PROVIDED RECORDS –
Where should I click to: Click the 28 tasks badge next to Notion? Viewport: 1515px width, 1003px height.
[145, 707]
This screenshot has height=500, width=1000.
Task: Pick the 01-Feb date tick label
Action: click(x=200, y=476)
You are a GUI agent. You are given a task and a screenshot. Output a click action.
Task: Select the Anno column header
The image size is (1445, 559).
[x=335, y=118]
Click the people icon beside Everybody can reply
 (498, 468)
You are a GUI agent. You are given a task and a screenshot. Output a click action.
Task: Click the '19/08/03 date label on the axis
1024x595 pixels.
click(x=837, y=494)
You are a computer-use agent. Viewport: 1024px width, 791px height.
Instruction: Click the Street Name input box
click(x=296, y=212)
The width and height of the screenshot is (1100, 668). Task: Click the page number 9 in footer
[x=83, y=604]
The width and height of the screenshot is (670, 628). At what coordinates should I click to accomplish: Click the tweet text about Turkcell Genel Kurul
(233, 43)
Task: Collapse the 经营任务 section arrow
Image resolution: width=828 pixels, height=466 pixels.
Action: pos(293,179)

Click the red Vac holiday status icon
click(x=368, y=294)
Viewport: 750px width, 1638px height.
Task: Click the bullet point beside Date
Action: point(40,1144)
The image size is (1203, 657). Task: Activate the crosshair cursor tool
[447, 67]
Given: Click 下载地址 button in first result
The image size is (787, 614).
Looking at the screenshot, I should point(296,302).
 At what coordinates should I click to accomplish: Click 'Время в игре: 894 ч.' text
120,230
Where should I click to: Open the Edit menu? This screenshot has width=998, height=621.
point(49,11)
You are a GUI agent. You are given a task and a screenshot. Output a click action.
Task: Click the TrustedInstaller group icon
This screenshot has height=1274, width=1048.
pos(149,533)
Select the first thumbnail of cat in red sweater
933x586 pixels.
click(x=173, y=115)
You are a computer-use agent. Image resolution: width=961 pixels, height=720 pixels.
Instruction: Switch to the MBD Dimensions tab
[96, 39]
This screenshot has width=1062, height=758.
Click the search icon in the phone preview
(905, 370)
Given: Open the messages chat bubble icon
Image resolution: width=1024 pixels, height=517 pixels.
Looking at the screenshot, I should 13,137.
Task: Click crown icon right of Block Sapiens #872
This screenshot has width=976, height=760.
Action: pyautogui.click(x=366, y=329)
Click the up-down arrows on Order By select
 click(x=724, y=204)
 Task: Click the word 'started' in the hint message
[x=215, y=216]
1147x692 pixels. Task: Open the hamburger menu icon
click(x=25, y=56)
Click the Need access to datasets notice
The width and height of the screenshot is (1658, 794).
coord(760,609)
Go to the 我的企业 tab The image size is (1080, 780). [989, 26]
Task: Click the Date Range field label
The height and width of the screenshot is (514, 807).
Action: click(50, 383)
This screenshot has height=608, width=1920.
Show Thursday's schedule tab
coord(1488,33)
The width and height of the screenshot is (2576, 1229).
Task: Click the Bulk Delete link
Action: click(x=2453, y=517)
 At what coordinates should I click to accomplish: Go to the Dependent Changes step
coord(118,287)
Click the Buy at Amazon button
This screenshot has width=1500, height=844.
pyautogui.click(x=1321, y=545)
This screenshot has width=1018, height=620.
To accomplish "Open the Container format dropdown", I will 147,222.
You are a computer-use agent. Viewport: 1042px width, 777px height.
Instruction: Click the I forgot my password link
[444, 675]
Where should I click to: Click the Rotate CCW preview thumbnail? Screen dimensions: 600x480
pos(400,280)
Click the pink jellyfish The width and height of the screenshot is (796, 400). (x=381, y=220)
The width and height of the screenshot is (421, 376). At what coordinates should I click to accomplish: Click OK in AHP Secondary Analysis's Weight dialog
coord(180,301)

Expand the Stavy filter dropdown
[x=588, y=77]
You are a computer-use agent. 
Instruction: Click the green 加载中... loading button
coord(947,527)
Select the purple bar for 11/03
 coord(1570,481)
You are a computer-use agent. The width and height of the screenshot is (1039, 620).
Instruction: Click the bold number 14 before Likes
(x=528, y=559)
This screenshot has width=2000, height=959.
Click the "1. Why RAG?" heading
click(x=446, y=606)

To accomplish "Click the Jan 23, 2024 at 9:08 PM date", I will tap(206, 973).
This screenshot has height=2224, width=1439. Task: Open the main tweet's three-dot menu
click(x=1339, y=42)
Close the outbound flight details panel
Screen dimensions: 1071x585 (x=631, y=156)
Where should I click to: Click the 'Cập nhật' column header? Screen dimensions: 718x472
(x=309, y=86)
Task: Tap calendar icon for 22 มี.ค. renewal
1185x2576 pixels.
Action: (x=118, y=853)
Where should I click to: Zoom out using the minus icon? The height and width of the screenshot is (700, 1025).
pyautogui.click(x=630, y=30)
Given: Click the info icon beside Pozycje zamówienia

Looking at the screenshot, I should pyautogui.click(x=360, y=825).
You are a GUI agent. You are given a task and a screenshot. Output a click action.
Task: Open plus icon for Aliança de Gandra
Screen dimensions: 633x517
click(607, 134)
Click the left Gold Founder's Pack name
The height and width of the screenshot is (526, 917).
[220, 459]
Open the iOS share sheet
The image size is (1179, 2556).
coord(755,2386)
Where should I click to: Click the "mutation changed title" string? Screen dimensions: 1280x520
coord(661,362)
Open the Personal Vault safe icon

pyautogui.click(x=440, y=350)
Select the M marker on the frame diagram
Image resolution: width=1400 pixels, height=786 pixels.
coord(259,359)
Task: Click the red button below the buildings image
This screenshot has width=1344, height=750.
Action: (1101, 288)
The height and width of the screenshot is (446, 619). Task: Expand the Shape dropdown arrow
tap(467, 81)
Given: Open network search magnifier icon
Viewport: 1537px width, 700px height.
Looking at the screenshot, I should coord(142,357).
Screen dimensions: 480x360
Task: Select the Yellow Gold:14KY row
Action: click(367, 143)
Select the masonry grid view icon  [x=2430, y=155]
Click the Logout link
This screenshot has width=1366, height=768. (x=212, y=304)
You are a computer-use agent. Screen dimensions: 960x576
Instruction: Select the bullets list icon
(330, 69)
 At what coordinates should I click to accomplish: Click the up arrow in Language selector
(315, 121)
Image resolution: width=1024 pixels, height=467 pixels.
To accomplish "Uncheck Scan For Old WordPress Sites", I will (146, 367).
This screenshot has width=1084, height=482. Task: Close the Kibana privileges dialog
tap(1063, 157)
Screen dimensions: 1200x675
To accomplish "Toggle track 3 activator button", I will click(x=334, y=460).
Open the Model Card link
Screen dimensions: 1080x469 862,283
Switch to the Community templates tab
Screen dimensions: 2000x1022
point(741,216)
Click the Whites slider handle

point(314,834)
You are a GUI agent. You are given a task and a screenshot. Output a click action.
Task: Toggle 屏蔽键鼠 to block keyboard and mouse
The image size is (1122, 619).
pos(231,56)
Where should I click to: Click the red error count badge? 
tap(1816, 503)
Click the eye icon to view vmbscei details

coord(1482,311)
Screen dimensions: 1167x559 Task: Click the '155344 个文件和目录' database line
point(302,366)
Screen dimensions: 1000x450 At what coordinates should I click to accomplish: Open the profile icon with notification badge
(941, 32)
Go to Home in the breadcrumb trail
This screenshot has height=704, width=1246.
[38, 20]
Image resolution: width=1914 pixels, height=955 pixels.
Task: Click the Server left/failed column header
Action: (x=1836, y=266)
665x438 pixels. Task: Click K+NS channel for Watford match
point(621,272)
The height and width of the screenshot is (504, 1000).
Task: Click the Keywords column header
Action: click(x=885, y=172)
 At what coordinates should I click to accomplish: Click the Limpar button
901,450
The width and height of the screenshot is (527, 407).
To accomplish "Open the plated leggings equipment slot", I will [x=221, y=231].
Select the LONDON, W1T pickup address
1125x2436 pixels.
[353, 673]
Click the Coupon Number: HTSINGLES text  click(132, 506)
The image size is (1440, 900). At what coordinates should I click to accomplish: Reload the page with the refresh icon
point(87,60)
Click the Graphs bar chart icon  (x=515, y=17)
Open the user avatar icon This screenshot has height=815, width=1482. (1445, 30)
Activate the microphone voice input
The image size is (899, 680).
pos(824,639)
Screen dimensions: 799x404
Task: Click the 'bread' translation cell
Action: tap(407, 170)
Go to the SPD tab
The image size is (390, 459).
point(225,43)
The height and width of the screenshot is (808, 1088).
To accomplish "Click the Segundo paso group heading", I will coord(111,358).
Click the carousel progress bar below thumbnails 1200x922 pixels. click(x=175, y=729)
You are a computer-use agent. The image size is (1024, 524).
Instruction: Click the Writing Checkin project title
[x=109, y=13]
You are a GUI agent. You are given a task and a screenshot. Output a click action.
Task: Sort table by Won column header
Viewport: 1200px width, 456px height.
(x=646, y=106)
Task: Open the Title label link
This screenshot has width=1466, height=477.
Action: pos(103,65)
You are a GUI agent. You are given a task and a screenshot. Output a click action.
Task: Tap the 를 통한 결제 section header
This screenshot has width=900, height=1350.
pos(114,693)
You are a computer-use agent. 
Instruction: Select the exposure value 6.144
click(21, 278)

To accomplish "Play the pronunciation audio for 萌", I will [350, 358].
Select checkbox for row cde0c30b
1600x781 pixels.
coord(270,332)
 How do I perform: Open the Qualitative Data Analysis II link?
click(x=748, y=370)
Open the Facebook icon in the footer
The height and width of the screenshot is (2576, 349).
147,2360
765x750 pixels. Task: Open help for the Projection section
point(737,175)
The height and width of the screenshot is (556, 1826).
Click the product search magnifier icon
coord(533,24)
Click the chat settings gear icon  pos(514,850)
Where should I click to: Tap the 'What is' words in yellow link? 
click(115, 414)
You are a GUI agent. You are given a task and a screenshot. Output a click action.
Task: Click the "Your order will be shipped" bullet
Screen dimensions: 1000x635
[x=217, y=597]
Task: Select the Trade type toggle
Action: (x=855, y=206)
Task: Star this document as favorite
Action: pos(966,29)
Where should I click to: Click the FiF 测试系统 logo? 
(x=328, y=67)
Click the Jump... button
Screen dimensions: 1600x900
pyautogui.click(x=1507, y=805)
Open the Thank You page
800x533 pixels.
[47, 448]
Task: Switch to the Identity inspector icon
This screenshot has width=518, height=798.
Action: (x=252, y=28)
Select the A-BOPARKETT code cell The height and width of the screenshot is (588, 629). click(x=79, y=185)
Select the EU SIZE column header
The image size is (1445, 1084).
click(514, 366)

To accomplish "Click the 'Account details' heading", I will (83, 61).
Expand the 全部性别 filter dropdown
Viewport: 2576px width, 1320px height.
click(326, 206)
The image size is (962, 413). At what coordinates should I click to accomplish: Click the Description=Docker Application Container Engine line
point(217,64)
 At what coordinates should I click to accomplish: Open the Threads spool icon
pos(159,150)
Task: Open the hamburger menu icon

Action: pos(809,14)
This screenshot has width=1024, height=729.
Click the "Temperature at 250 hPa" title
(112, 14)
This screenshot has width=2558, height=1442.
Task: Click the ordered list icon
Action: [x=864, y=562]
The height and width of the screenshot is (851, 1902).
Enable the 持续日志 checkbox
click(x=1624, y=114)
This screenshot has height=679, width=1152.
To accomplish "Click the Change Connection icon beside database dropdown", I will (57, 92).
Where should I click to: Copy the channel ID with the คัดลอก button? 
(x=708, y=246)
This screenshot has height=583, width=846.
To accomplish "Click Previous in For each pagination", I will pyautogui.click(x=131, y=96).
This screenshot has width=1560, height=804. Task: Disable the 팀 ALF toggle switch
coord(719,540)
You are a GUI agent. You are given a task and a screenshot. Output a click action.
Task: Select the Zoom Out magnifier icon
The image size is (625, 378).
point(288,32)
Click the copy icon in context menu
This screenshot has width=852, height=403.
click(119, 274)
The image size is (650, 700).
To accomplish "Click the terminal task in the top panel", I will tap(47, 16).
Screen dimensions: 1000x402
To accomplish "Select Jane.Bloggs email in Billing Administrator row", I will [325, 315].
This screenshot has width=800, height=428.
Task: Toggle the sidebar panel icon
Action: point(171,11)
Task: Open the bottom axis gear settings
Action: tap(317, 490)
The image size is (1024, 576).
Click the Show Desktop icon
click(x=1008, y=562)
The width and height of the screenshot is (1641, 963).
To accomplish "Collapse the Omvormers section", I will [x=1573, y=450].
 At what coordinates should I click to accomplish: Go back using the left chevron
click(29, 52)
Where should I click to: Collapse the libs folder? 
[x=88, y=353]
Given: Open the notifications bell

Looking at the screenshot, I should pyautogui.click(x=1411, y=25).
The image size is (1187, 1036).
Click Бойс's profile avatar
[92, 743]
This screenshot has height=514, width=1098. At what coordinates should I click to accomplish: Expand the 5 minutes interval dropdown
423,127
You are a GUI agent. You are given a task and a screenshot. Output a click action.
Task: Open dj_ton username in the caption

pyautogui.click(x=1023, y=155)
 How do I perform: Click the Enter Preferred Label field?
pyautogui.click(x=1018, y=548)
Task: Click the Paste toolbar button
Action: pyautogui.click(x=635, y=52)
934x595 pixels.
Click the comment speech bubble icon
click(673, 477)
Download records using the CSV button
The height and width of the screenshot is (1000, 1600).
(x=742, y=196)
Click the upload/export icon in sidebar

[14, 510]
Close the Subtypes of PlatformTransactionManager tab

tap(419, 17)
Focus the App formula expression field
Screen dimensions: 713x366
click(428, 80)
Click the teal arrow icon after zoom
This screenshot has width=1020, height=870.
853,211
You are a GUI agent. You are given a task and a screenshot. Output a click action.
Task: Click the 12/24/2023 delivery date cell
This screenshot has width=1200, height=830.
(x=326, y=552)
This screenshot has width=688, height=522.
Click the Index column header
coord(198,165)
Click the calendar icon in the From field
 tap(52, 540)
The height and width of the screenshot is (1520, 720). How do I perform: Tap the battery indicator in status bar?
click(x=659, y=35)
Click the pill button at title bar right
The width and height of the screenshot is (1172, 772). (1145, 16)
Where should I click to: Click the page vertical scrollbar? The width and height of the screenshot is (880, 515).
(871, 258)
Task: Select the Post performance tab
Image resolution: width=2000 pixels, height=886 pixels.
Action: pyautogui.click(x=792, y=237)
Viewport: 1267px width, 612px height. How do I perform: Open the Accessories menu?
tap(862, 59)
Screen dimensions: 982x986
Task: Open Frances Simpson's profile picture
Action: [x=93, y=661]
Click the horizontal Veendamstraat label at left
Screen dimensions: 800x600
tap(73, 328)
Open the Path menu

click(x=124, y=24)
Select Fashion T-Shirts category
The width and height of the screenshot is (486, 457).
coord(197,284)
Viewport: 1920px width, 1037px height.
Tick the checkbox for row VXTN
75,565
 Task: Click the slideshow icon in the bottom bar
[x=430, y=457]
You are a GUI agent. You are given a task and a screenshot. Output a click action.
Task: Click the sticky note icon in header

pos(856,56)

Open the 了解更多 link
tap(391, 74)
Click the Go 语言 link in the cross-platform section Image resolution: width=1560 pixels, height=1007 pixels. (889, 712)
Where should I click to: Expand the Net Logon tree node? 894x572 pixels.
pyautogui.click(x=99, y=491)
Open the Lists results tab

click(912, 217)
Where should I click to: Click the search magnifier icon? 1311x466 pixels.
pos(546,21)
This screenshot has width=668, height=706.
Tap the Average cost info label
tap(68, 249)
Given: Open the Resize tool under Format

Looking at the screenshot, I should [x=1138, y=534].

ASSIGNMENT – Could you report every line of the material that contains the string "chat"?

WRITTEN RESPONSE –
Given: Open the messages chat bubble icon
Click the chat settings gear icon  pos(514,850)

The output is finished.